Each vertex in the model in under influence of at most 4 bones. Say, a vertex in influenced by Bone $k_0$, $k_1$, $k_2$, and $k_3$. The degree to which each bone influences the vertex is given by the skinning weights $w_0$, $w_1$, $w_2$, and $w_3$. Here, $w_0$ tells how much Bone $k_0$ influences the vertex, and the same goes for $w_1$, $w_2$, and $w_3$. The bone indices $k_0$, $\dotsc$, $k_3$ and the weights $w_0$, $\dotsc$, $w_3$ are specified in the model file for each vertex.
Vertices in an MMD model can be skinned by three different algorithms.
- Linear blend skinning: the standard skinning algorithm in computer graphics.
- SDEF: an proprietary skinning algorithm.
- Dual quaternion skinning: a more advanced skinning algorithm invented by Kavan el al. in 2007 [*].
The PMD file format only supports linear blend skinning. SDEF is available in PMX file format version 2.0 (and possibly earlier versions), and dual quaternion skinning was introduced in PMX version 2.1. The PMX file specifies which skinning algorithm is used for every vertex. (There is no such specification in the PMD file because every vertex uses linear blend skinning.) MMD itself only support the first two algorithms while other programs such as MikuMikuMoving and PmxEditor support all three.
Note also that the MMD community refers to the above algorithm with its own acronyms. Linear blend skinning's acronym is "BDEF," and dual quaternion skinning acronym is "QDEF."
We will now discuss the algorithms, one by one.
Linear Blend Skinning (BDEF)
Linear blend skinning is generally the first skining algorithm taught in any computer graphics course. Because of this, we will only discuss it briefly here. These slides from Stanford University are a good refresher.
The algorithm combines the skinning transformations of the four influencing bones into one final skinning matrix as follows:
\begin{align*}
M
= \sum_{j=0}^3 w_j M_{k_j}
= w_0 M_{k_0}
+ w_1 M_{k_1}
+ w_2 M_{k_2}
+ w_3 M_{k_3}.
\end{align*}
The final position and normal vector are then given by:
\begin{align*}
\mathrm{p}^{fin} &= M \mathrm{p}^{vm} \\
\mathrm{n}^{fin} &=
\mathrm{normalize}( M^{-T} \mathrm{n}^{bd} ).
\end{align*}
Here, $M^{-T}$ denotes the inverse transpose of $M$, and the $\mathrm{normalize}(\cdot)$ function does what it name states to a vector.

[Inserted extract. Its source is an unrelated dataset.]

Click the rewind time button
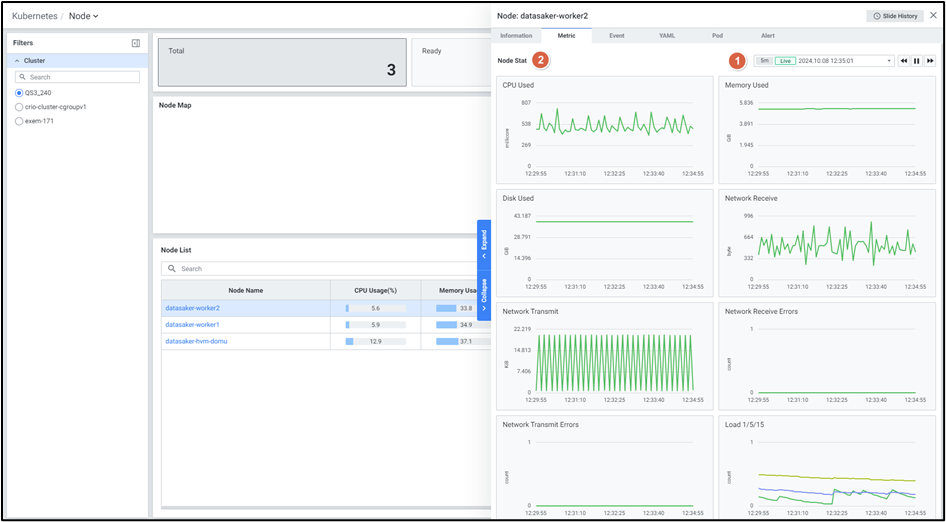Image resolution: width=946 pixels, height=522 pixels. [904, 61]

Note that we need to renomalize because $M$ may not preserve vector lengths.
In PMX file format specification, linear blend skinning is referred to as "BDEF." MMD supports three variants: BDEF1, BDEF2, and BDEF4. The number in the name of each variant is simply the number of bones that influence the vertex. There is no change to the underlying calculation. In other words, we can think of BDEF1 as the linear blend skinning algorithm applied to the case where $w_1 = w_2 = w_3 = 0$. Similarly, $w_2 = w_3 = 0$ for BDEF2, and all weights may be non-zero for BDEF4.
SDEF
SDEF is a proprietary skinning algorithm attributed to Sasaki Yuhri (佐々木優理) [*]. The name is an acronym for short for "spherical deform" (スフィリカルデフォーム) [*]. It was designed to solve a common problem with linear blend skinning: the skinned mesh loses volume around folding joints such as knees and elbows.

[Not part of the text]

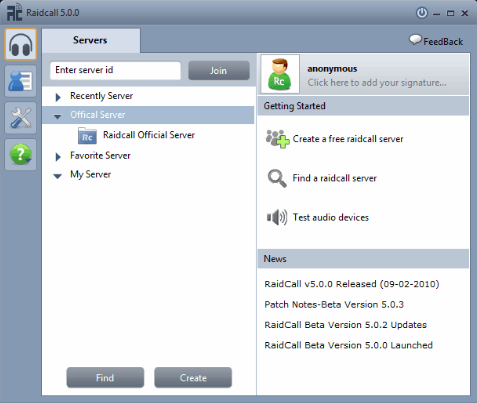The height and width of the screenshot is (403, 477).
Task: Expand the Favorite Server tree arrow
Action: (x=58, y=157)
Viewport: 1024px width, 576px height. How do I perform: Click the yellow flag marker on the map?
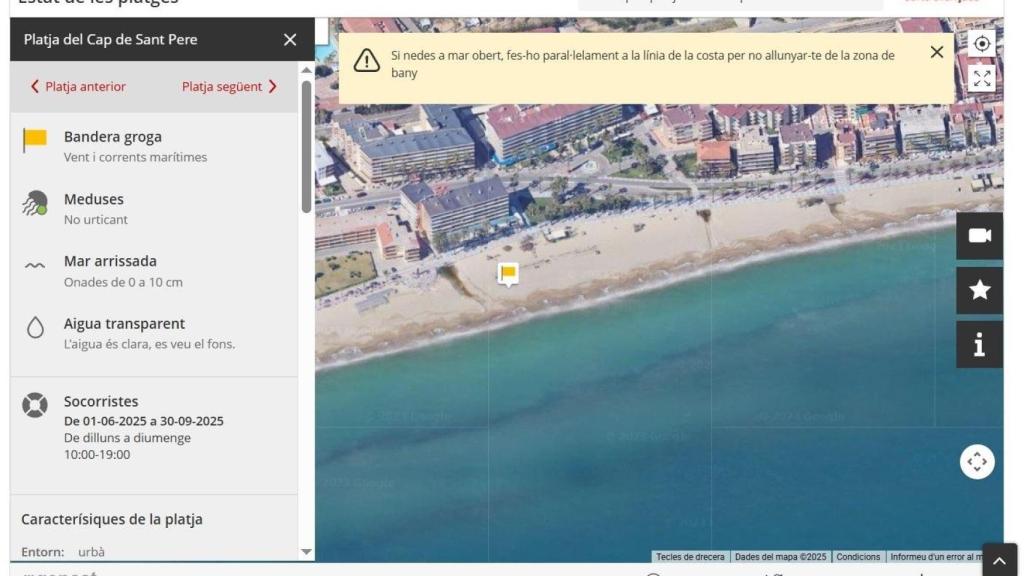[x=506, y=272]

As far as I know, the complete specification of the algorithm is not publicly available. Sasaki implemented it in a 3D animation software called Mikoto [*]. Currently, mqdl seems to be the most knowledgeable person, having extended the algorithm and implemented it in their 3D modeling program, XISMO. Other programmers have tried to reproduce the algorithm and made their code public. MikuMikuFlex's implementation is based on sam42's code. My description and implementation is based on nagadomi's code.
Spherical Blend Skinning
SDEF seems to be based on the spherical blend skinning algorithm by Kavan and Zara [*]. The main differences between the former and the latter are:
- SDEF requires the vertex to be influenced by two bones while spherical blend skinning can handle an arbitrary number of influencing bones in principle. (However, more than two bones is generally impractical.)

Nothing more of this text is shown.